Simply saying something doesn’t exist doesn’t create a new reality. The Senate Finance Committee voted in favor of a bill yesterday that includes a provision that will continue to require cash-strapped homeowners to pay state income tax on mortgage debt forgiven by lenders, even though no cash is provided to the homeowner. State leaders pushed through this tax change last year and plan to keep it in place this year.
In rejecting a request by Sen. Ford, who represents Mecklenburg, to exclude the provision from the bill, committee co-chairman Sen. Rucho, who also represents Mecklenburg, stated that he had not heard of any North Carolinian benefiting from the tax provision. He made the same assertion last year when making his case for targeting cash-strapped homeowners.
Could it truly be the case that the massive and pervasive mortgage fraud committed by financial entities that ushered in the disastrous national economic downturn bypassed North Carolina? The simple answer is no. In the wake of the crisis, a number of financial institutions agreed to settlements that provide consumer relief to affected homeowners with unaffordable mortgages, which include reducing the amount of principal debt owed on mortgages to make them more affordable. SunTrust Mortgage, for example, agreed to provide as much as $21 million in relief to North Carolina homeowners in a national settlement. The General Assembly’s Fiscal Research Division estimates that requiring cash-strapped homeowners to pay state income tax on mortgage debt forgiven by lenders will generate $8 million in revenue for this fiscal year – an indication that North Carolina homeowners who may be eligible to receive such mortgage relief exist.

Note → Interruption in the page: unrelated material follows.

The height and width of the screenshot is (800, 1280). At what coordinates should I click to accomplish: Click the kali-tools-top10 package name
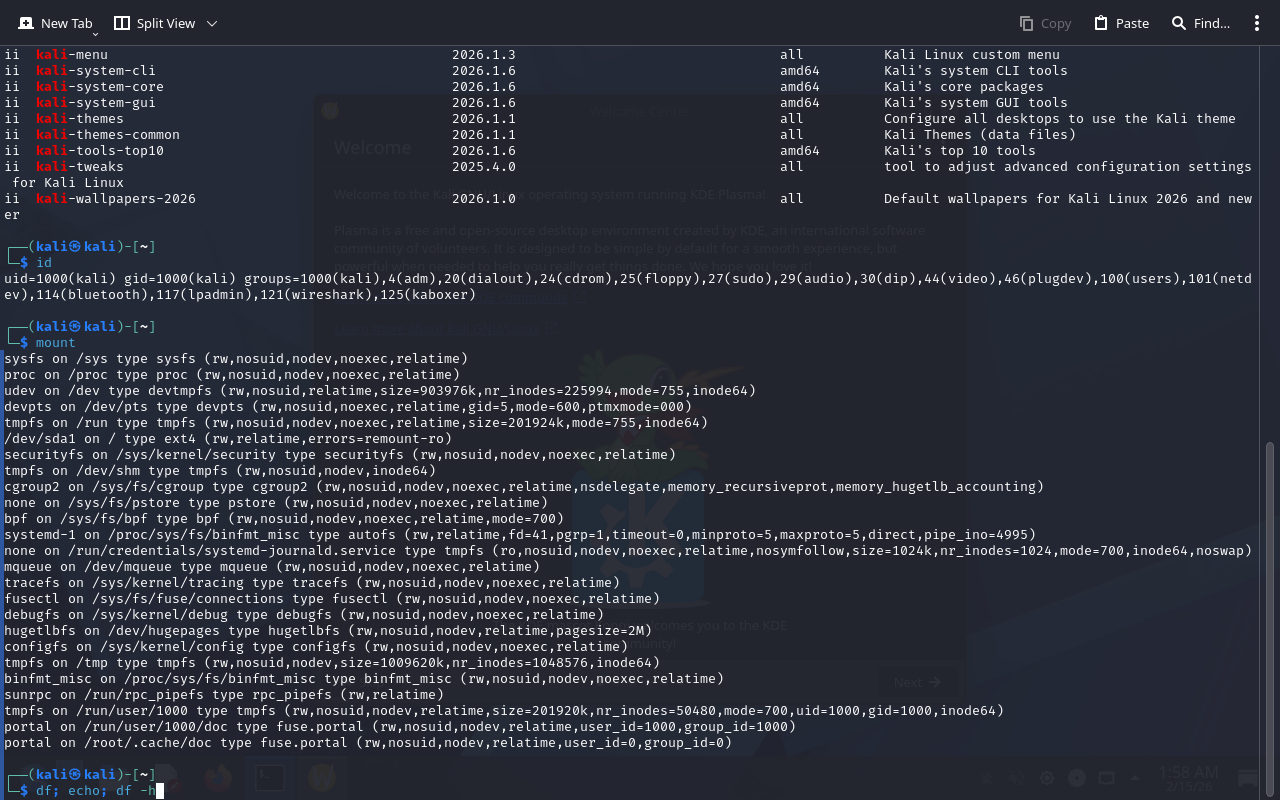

Yet state leaders continue to adopt this out of sight, out of mind thinking that was on display yesterday. To the contrary, they expend the necessary energy and effort to push through tax cuts that largely benefit the wealthy and profitable corporations at the expense of hardworking North Carolinians who struggle to make ends meet. This effort to once again target cash-strapped homeowners is yet another example of the disconnect between rhetoric and actual policy decisions by state leaders.